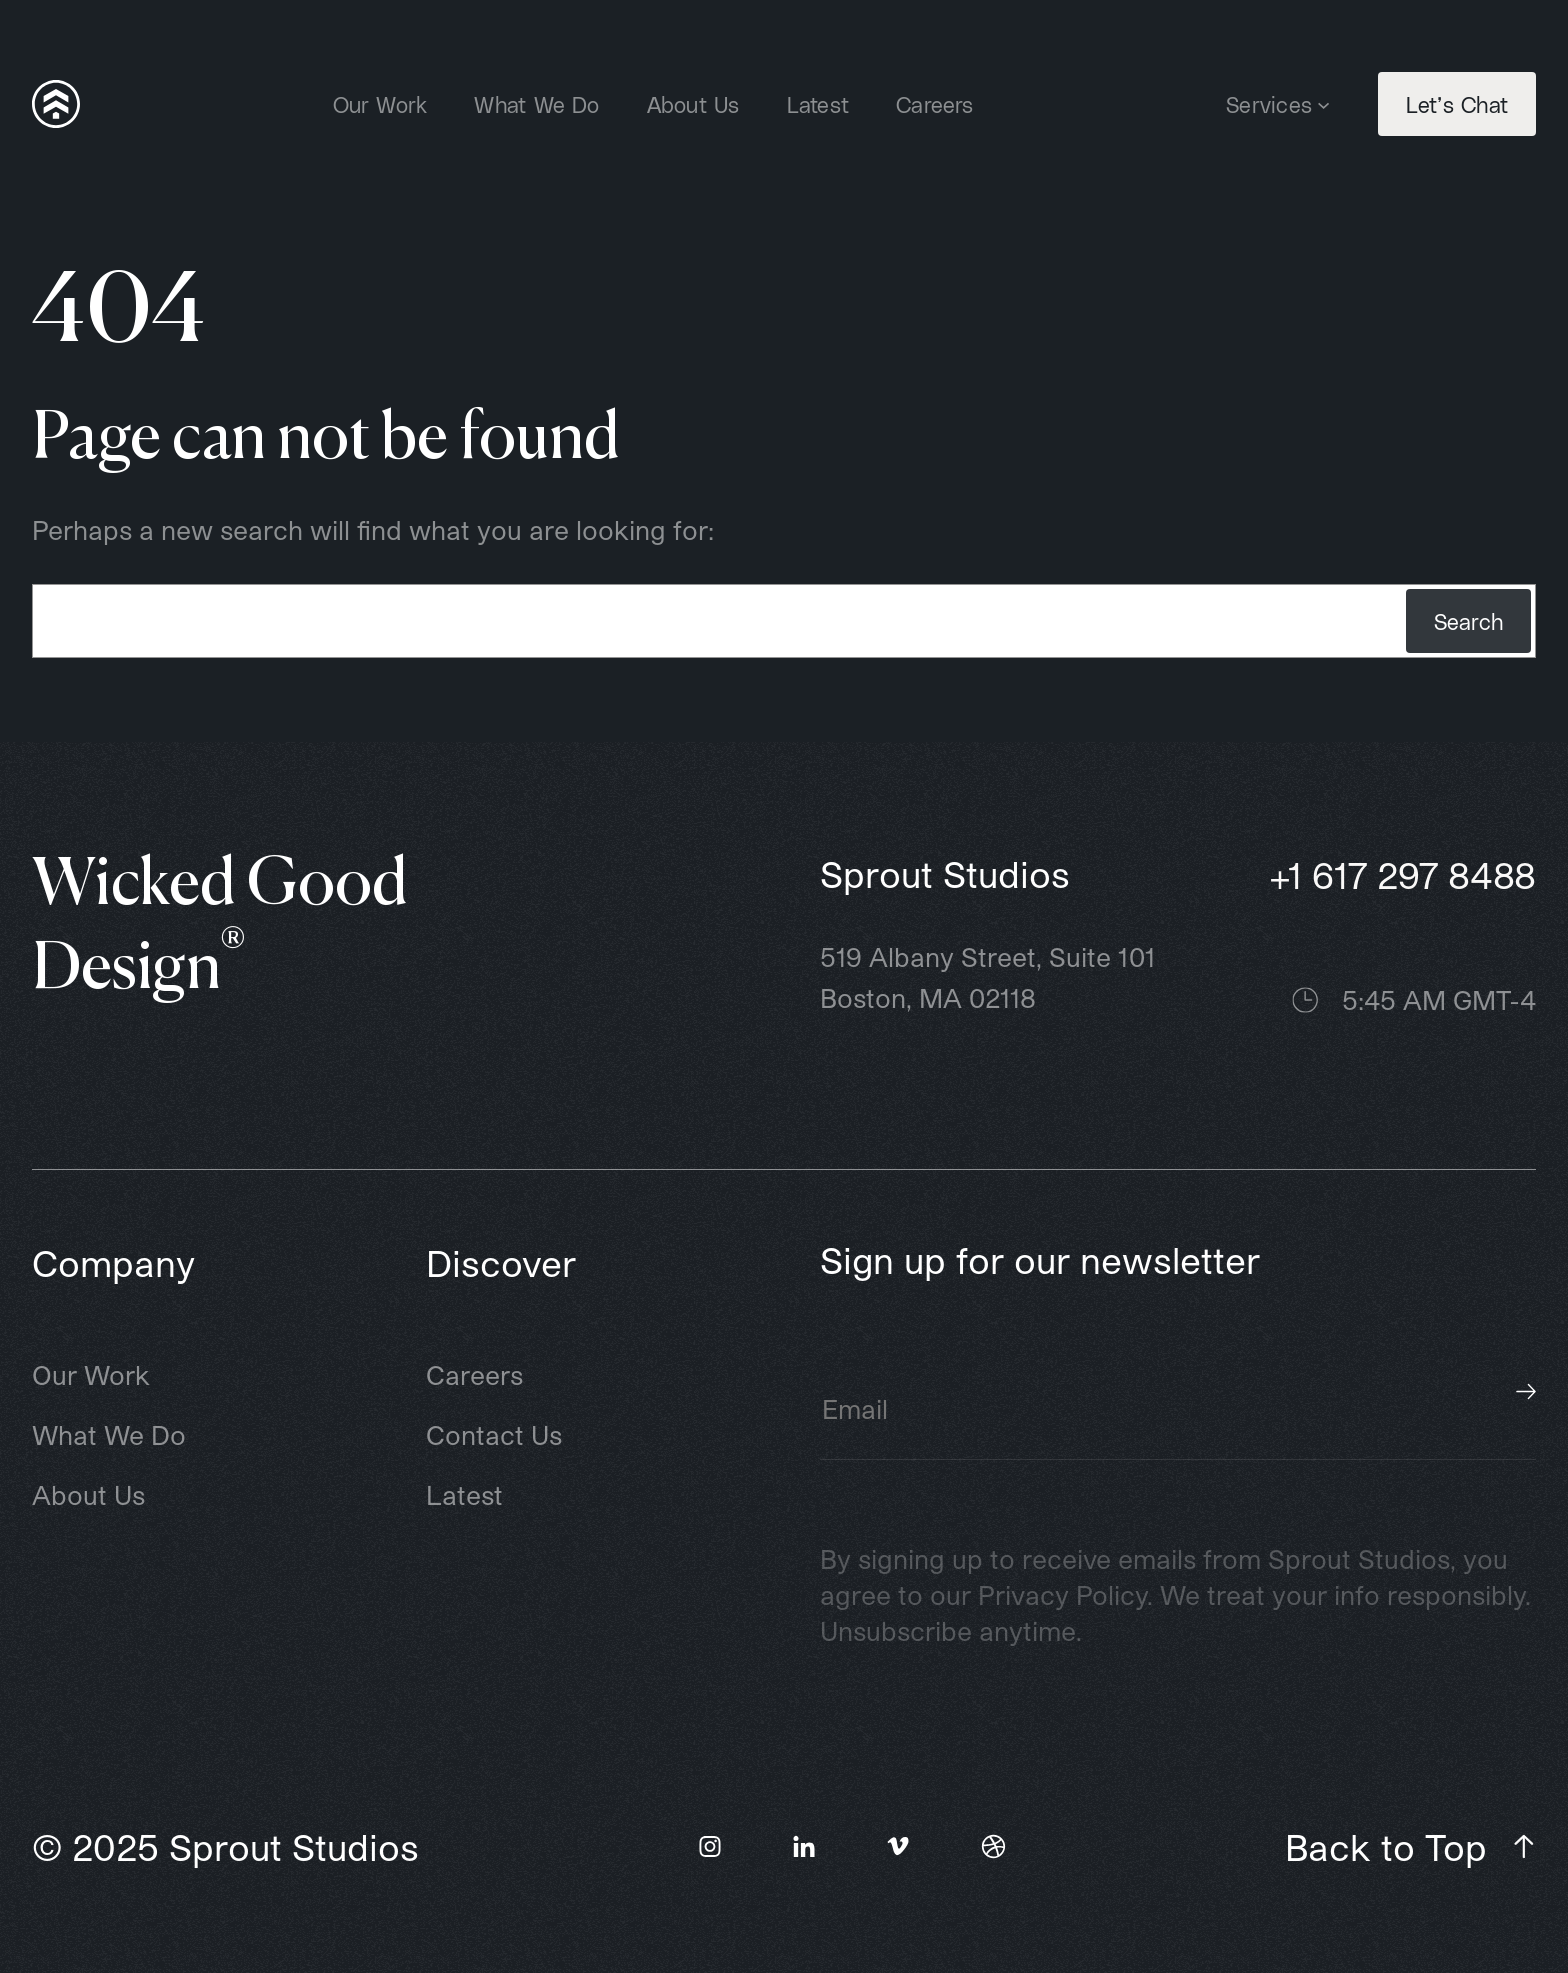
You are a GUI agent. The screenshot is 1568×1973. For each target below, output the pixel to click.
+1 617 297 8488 (1402, 874)
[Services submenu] (1323, 103)
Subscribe (1526, 1392)
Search (1468, 621)
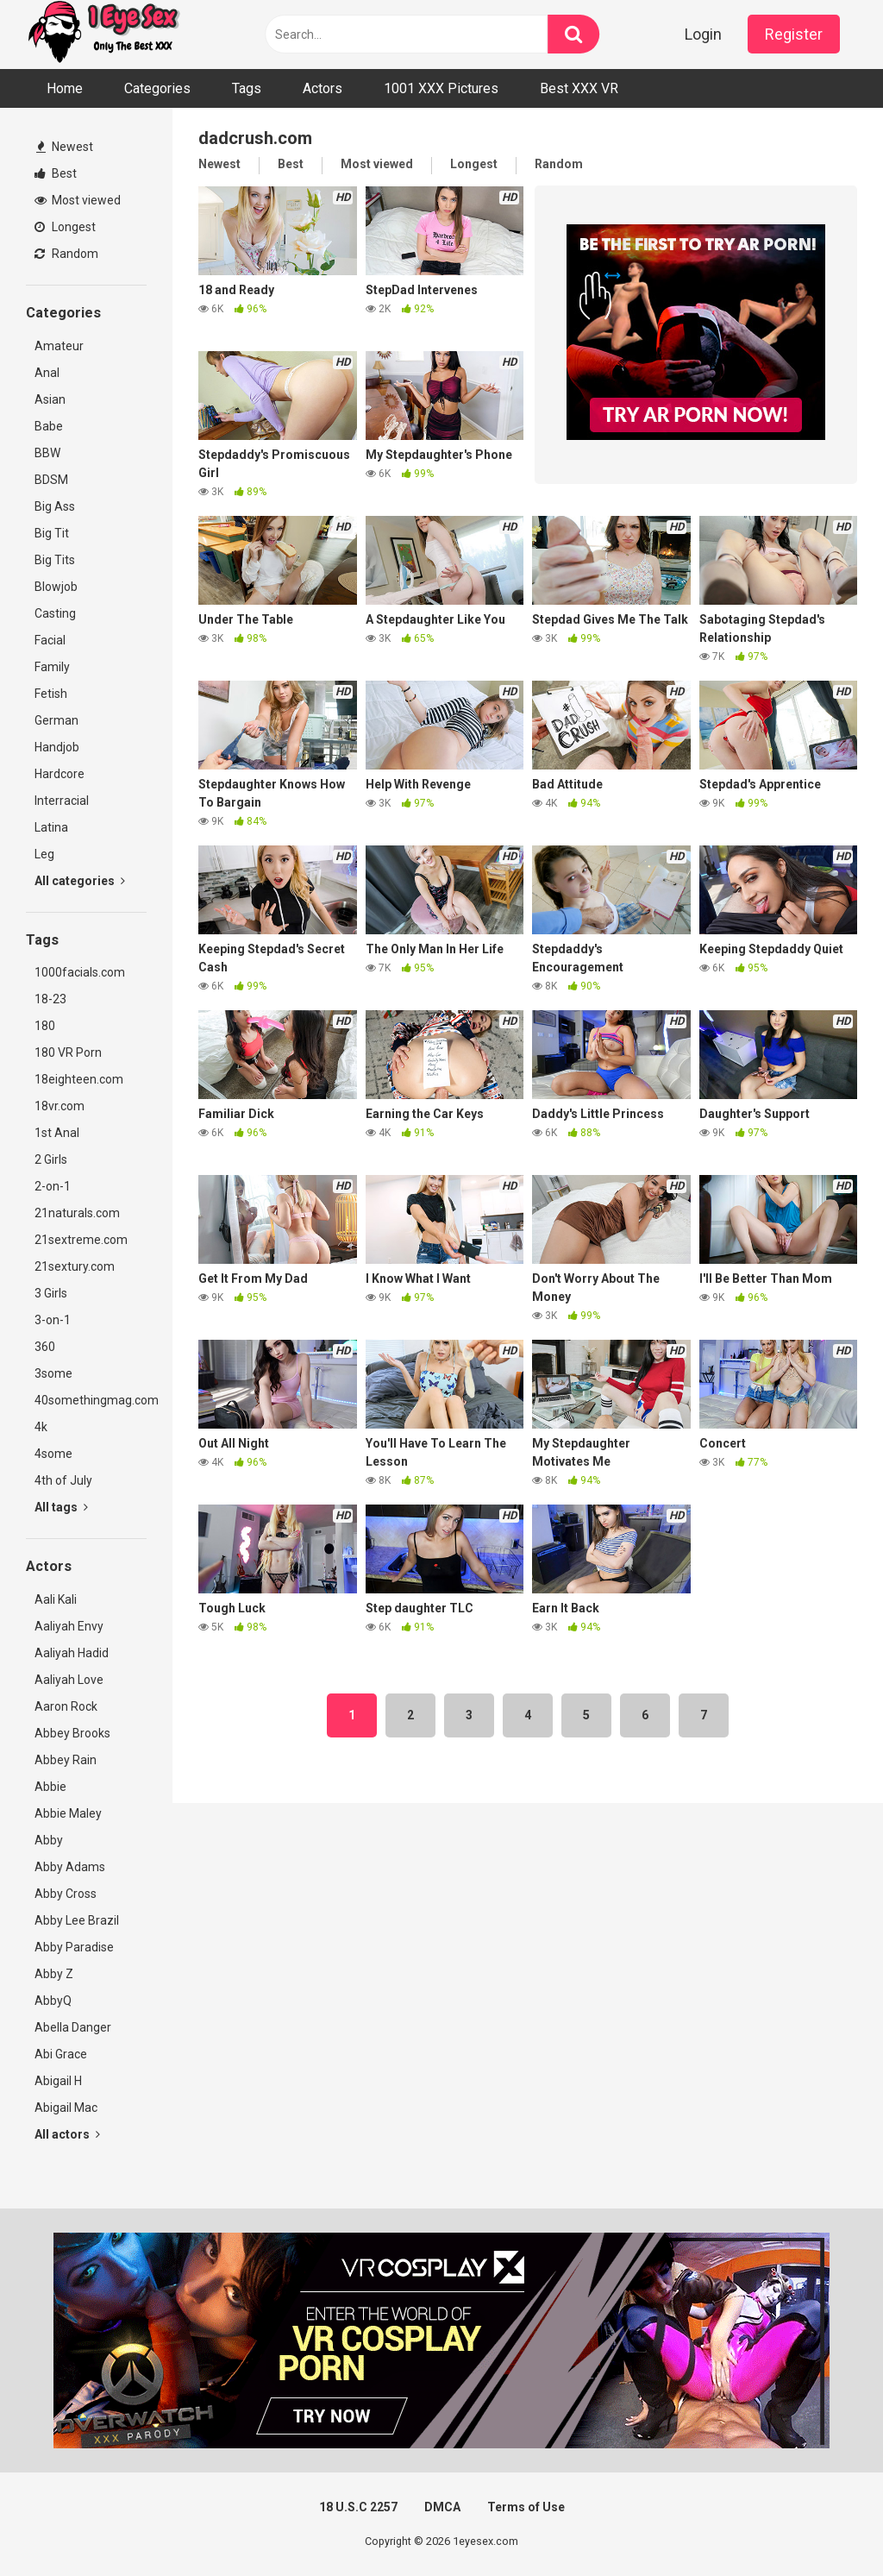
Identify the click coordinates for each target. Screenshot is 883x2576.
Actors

■ ■ ■

● **課題の目的**
上の行をすべて、「Subscribe」を「Sign up」に書き換えたうえで示しなさい。画像は省き、それ以外は一切変えないこと。

● **課題の解答**
You are a GUI agent. The screenshot is 1568×1973. For each target below, output the pixel to click.
+1 617 297 8488 (1402, 874)
[Services submenu] (1323, 103)
Sign up (1526, 1392)
Search (1468, 621)
Identify the click coordinates for each target. Screenshot is 883x2576.
Actors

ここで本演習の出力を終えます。